# [Task statement]
With the pictures omitted, please transcribe exactly the lines beginning at the one that contains "The height and" and ending with the last line of the records below.

──────────

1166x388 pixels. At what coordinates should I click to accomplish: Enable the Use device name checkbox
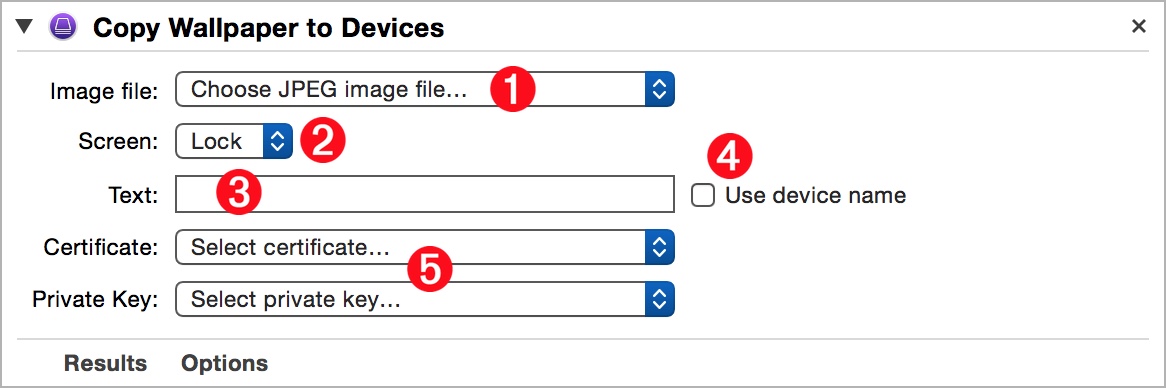point(703,195)
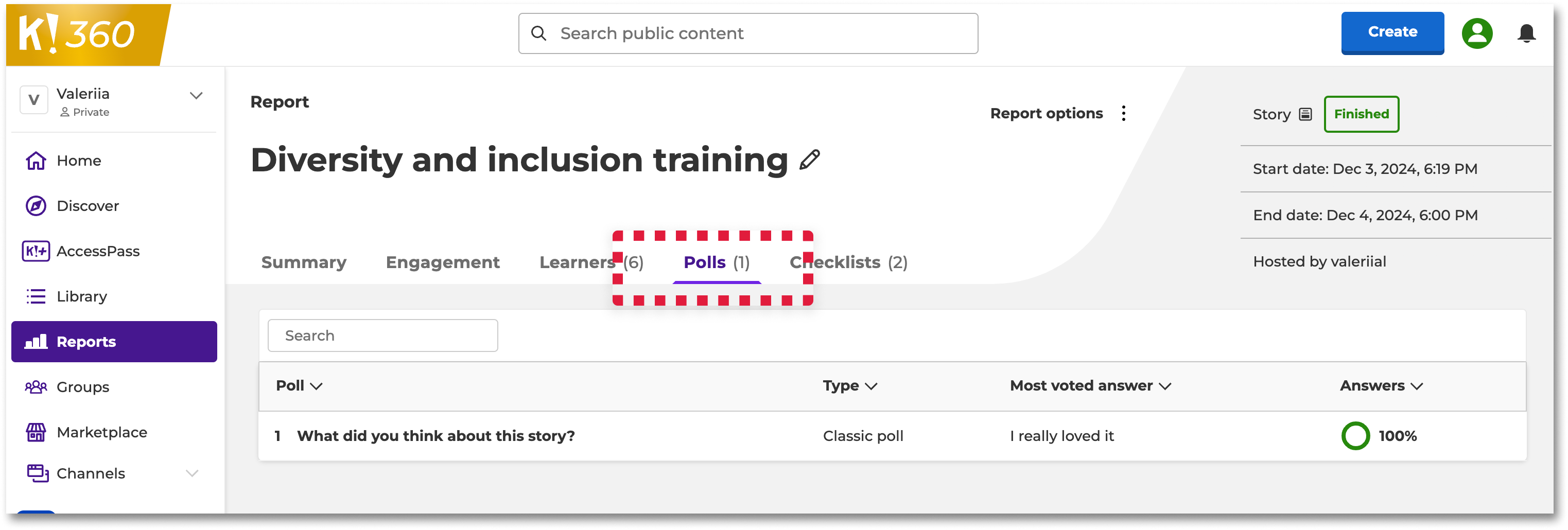1568x530 pixels.
Task: Sort by the Answers column
Action: (1381, 386)
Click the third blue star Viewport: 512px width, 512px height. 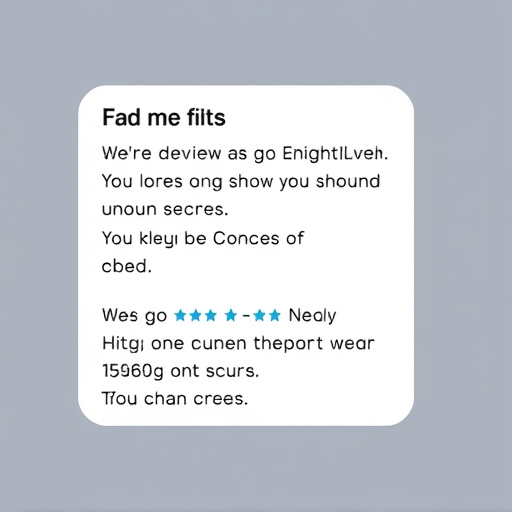(210, 315)

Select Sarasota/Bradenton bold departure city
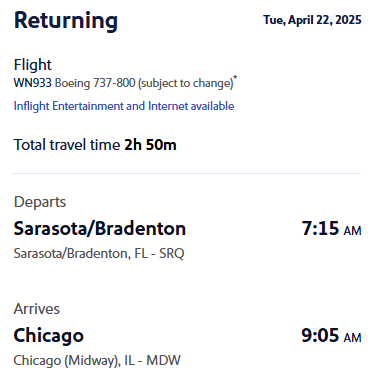tap(100, 229)
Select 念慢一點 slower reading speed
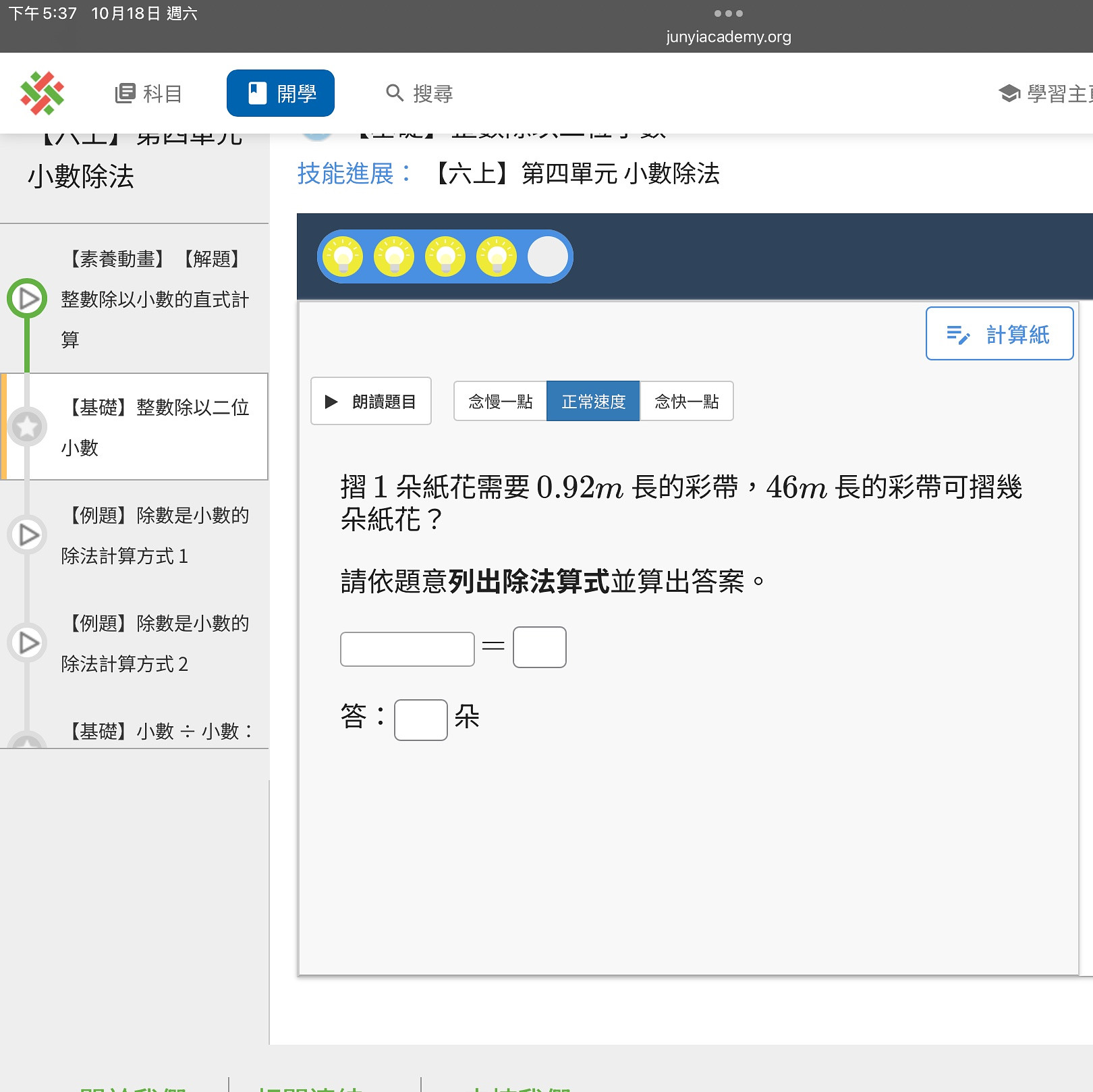 pos(500,402)
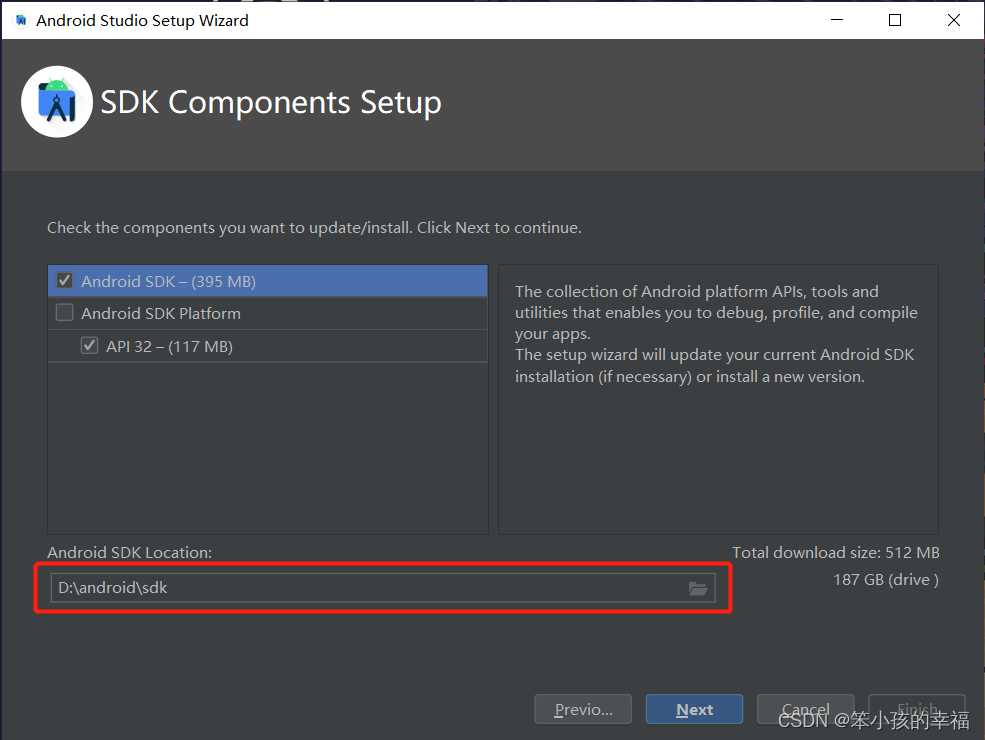The width and height of the screenshot is (985, 740).
Task: Open the SDK location folder browser
Action: [x=698, y=588]
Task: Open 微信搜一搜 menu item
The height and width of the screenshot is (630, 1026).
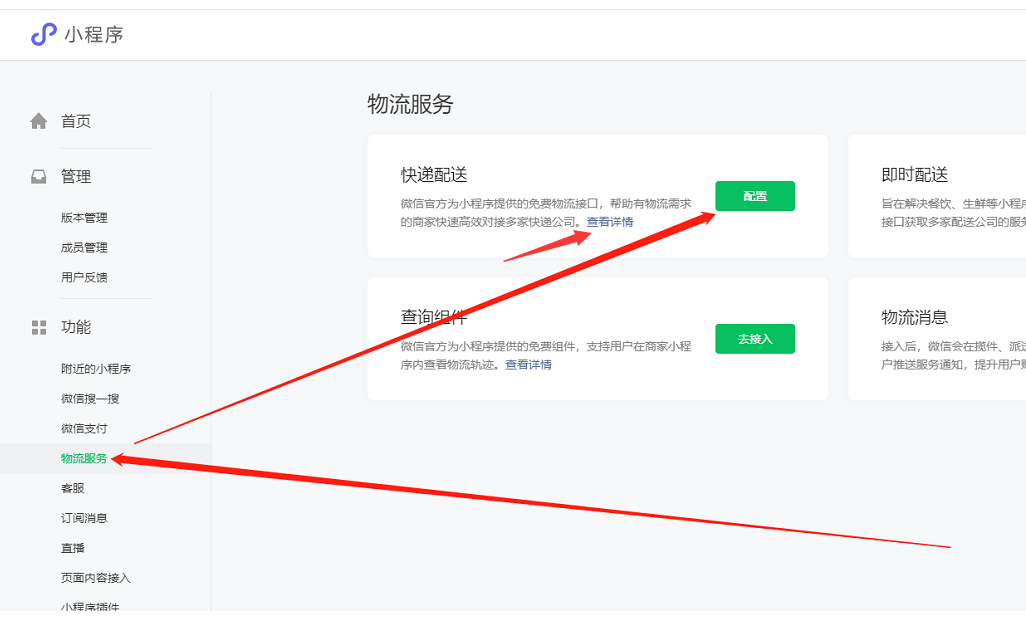Action: 90,399
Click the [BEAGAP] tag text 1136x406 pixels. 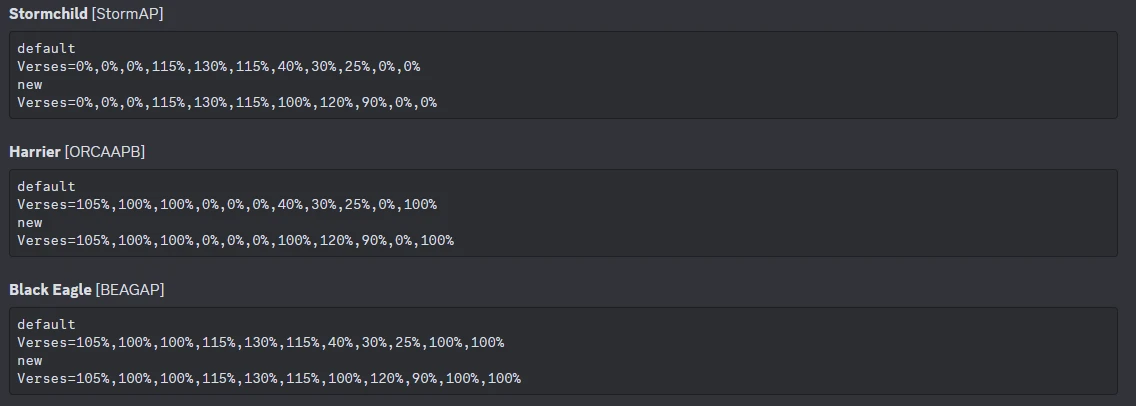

──────────

# [Response area]
The height and width of the screenshot is (630, 1026).
Action: 90,399
Click the [BEAGAP] tag text 1136x406 pixels. 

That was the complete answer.